Muhammad once identified himself as Malvo’s uncle, Rosalind Aaron testified one day after a jury in a separate trial recommended that the 42 year-old man be executed for last year’s sniper killings.
Prosecutors said Muhammad and Malvo, now 18, formed a mobile sniper team. In all, they were charged with, or linked to, the killing of 10 people and the wounding of six in the Washington area between September and October of 2002. They have also been charged with shootings in Washington State, Arizona, Georgia, Alabama and Louisiana. Their two trials were held separately.
Aaron, the principal of a Seventh-day Adventist school on the Caribbean island of Antigua, described Malvo as “intelligent, respectful and jovial”.
Malvo is on trial for the October 14, 2002, shooting of Linda Franklin at a store in Falls Church. He faces the same two murder counts that Muhammad did: multiple murders within three months and murder as part of a terrorist plot.
Malvo’s defence attorneys admit he shot Franklin, but said that Muhammad molded the teen into a killer. They also argued that his unstable childhood, as well as a Jamaican culture that emphasised discipline and obedience, made Malvo especially susceptible to Muhammad’s influence.
On Tuesday, defence attorney Craig Cooley introduced a photo of the Antiguan school where Aaron taught Malvo, calling it a stark contrast with the state-of-the art high school where Muhammad enrolled Malvo in Washington State.

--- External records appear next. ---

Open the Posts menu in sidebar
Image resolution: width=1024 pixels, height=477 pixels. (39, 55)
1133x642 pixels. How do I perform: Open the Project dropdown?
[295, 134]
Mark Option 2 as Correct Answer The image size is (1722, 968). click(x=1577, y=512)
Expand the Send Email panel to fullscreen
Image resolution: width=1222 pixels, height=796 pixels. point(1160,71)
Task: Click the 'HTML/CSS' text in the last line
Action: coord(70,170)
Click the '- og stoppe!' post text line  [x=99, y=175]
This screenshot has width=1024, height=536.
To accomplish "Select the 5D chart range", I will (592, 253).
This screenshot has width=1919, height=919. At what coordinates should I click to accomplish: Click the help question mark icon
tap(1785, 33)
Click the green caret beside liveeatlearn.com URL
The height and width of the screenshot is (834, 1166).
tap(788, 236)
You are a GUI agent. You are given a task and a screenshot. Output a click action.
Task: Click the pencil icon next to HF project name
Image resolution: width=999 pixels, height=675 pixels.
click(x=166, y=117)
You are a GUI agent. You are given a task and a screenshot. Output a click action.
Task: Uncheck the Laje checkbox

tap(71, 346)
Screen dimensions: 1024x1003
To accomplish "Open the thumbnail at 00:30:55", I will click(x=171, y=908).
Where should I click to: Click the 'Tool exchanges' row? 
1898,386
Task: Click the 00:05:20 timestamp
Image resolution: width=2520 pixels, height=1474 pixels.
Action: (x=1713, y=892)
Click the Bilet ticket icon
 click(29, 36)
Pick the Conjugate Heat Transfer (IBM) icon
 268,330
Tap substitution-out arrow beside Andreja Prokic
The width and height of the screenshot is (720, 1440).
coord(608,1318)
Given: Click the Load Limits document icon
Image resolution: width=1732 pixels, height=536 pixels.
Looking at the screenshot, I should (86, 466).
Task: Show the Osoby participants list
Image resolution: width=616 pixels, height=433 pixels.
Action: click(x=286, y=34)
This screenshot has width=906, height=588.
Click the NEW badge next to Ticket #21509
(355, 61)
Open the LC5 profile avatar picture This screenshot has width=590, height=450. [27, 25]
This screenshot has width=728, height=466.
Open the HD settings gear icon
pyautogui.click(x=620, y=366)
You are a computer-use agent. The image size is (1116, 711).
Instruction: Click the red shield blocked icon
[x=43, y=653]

Aaron said Malvo left the school roughly two weeks after she took a Quran away from him, then gave it back at the end of the day. She said she didn’t want him spreading Muslim ideas in a Christian school.
The first person to take the stand in Malvo’s defence Monday was his father, Leslie Malvo, a mason who lives in Kingston, Jamaica.
Leslie Malvo said he had a “very nice relationship, a loving one” with Lee, whom he described as “handsome, willing, obedient, manageable” as well as “beautiful”.